We've just launched our new web app seoprofiler.com after crawling the web for over a year (own crawler using the Amazon EC2 infrastructure). The submitted page shows some statistics that we've gained.
I can only speculate. We used seed sites from all American and European countries, including Denmark, so Danish websites should be covered. It might be the geo IP database that we use (maxmind.com), or there are really only 6 sites with more backlinks in Denmark, or Danish webmasters use other countries to host their sites.
http://www.seoprofiler.com/company/about compares to Google link: queries, which are indeed incomplete. How does your crawl compare to Yahoo! Site Explorer link: queries. The latter seem more complete to me.
SEOprofiler shows the backlinks only for the creativecommons.org subdomain, excluding support.creativecommons.org, wiki.creativecommons.org, search.creativecommons.org, de.creativecommons.org, etc. For this reason, the backlink number appears to be lower.
75,233,046 links to geocities sites to rank 42nd in the world. You would think Yahoo could do something better with (eg http://www.geocities.com/monkiineko/index.html) for all that incoming traffic.
right, the parent was commenting that yahoo is essentially throwing away a site that has a very high number of backlinks.
Seems to me that they would have been better off letting it go read-only, and then attempt to use it to sell other Yahoo services (I mean, if they thought the abuse costs of continuing to run geocities were too high; And I imagine that the abuse costs were the only real serious costs associated with continuing to run it.)
According to Yahoo, the Yahoo Site Explorer runs only until 2012 because of the Yahoo-Microsoft search deal ( http://www.ysearchblog.com/2010/08/17/search-alliance-update... ). Open Site Explorer is the free promotion site of the commercial toolset Linkscape, so it's similar to us. Google link queries are very incomplete, that's why webmasters use other databases. In addition, we provide other tools as well.

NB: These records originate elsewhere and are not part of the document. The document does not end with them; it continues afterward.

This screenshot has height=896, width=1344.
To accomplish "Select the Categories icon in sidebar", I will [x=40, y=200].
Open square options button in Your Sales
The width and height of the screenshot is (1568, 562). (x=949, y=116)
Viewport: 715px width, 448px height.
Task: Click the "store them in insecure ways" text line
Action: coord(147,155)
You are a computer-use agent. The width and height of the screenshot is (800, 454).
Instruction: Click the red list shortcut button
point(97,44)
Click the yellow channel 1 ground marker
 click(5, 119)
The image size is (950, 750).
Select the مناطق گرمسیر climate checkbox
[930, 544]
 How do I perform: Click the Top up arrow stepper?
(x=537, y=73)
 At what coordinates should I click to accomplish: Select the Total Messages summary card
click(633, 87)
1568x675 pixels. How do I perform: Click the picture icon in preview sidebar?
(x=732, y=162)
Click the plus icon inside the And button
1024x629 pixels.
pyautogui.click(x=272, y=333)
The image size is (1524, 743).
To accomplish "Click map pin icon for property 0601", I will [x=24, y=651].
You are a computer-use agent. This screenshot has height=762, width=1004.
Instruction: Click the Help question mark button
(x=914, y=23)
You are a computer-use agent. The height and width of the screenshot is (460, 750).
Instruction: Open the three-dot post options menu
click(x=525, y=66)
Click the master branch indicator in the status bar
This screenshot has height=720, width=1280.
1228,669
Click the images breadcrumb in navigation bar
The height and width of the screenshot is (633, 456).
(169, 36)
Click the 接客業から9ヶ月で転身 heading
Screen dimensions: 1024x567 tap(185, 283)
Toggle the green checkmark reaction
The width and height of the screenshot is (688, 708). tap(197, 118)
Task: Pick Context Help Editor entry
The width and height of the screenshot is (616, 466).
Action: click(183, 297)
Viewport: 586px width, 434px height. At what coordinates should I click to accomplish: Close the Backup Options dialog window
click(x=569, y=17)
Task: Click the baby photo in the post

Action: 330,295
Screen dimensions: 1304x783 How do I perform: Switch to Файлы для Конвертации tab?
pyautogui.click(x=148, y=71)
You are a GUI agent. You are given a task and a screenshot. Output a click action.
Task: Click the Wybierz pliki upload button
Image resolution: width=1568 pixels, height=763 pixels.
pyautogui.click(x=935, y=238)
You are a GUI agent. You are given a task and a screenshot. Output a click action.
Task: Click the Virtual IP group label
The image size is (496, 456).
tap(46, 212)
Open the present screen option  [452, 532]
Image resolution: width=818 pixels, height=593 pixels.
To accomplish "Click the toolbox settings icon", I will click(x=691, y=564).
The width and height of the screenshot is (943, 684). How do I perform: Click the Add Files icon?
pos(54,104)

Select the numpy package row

I think their site list is not varried enough. The fact that they're hitting sites with reddit, w3c validator and wordpress.org tells me they just built the list from their own browser history, or got tripped up about heavily SEO'ed sites in google results (those tend to be more 'social' as well.)
Yes, the lists show the numbers for subdomains so wordpress.org and en.wordpress.org are mutually exclusive. I suspect that all Google domains combined would be #1 (google.com, maps.google.com, code, picasaweb, sites, news, video, groups).